Plaintiffs assert that a portion of that money should have been reserved to satisfy their claims. Plaintiffs seek to remedy this by having that sum withheld from future distributions to the federal government and the states.
Civil Action No. 88-0911. This complaint carries on the theme advanced in No. 87-2717, asserting that because of the DOE's refund procedures there may not be sufficient money in the escrow to pay their claims in full. Count One asserts that the 20 percent reserve will be insufficient to satisfy end-user claims. Counts Two and Three assert claims upon portions of the distributions made pursuant to the DOE settlements and to the Warner Amendment.
The principal difference between the two complaints is that No. 87-2717 is grounded on DOE's implicit rejection of plaintiffs' arguments in establishing refund procedures while No. 88-0911 is based on the explicit rejection of the same arguments in Ernest E. Allerkamp et al., 17 DOE para. 85,079 (1988) and Shell Oil Company, 17 DOE para. 85,204 (1988). The two decisions implemented the OHA's previously announced overcharge refund policy.

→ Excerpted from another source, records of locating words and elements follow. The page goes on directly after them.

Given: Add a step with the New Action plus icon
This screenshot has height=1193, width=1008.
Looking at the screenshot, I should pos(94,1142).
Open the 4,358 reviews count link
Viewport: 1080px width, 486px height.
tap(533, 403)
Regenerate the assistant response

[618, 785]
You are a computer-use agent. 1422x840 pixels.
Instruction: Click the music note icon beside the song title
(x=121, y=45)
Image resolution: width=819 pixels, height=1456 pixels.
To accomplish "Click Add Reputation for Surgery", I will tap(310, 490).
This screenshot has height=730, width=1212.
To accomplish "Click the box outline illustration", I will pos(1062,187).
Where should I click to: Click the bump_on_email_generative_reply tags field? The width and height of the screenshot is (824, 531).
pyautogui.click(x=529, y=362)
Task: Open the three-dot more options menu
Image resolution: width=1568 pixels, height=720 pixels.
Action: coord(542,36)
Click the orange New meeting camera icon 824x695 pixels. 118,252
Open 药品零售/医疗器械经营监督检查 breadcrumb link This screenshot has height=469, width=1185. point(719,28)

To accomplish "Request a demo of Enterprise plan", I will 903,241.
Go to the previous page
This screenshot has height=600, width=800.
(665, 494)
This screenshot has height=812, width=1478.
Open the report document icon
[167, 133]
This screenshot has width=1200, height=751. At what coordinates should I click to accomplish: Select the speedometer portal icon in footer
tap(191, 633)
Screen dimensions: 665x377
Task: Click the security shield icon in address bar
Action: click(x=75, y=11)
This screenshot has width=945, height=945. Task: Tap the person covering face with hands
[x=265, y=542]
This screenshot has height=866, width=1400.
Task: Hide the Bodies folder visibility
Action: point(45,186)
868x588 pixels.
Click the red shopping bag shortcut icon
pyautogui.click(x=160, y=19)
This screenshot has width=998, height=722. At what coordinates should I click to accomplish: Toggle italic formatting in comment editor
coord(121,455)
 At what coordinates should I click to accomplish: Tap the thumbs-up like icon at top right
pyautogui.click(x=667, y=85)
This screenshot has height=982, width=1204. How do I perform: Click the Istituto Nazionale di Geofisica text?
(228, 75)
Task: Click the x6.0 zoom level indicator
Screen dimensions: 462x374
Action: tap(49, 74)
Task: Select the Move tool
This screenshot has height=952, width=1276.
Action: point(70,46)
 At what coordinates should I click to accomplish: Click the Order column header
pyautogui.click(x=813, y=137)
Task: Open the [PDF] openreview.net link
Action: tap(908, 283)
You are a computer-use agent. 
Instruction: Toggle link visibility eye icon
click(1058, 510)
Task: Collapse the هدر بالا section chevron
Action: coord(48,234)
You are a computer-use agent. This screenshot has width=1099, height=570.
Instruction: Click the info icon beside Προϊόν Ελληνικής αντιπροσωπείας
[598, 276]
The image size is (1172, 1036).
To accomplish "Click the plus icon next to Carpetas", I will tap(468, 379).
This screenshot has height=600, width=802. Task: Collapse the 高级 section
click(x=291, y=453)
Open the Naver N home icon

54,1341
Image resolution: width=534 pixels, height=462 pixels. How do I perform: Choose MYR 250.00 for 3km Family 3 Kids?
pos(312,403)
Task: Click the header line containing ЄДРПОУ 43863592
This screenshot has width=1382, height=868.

Civil Action No. 88-1339. The third complaint stems from three OHA's decisions awarding crude oil refunds to public transit authorities. See Tri-County Metropolitan Transit District, 17 DOE para. 85,331 (1988); Metropolitan Atlanta Rapid Transit Authority, 17 DOE para. 85,243 (1988); Chicago Transit Authority, 17 DOE para. 85,243 (1988). Plaintiffs assert that since DOE has determined that 80 percent of the crude oil overcharge refunds will go to state and federal governments, other governmental units, including transit authorities, are not entitled to awards from the remaining 20 percent. Plaintiffs further argue that these and possible future awards may lead to an insufficiency in funds available to satisfy their claims.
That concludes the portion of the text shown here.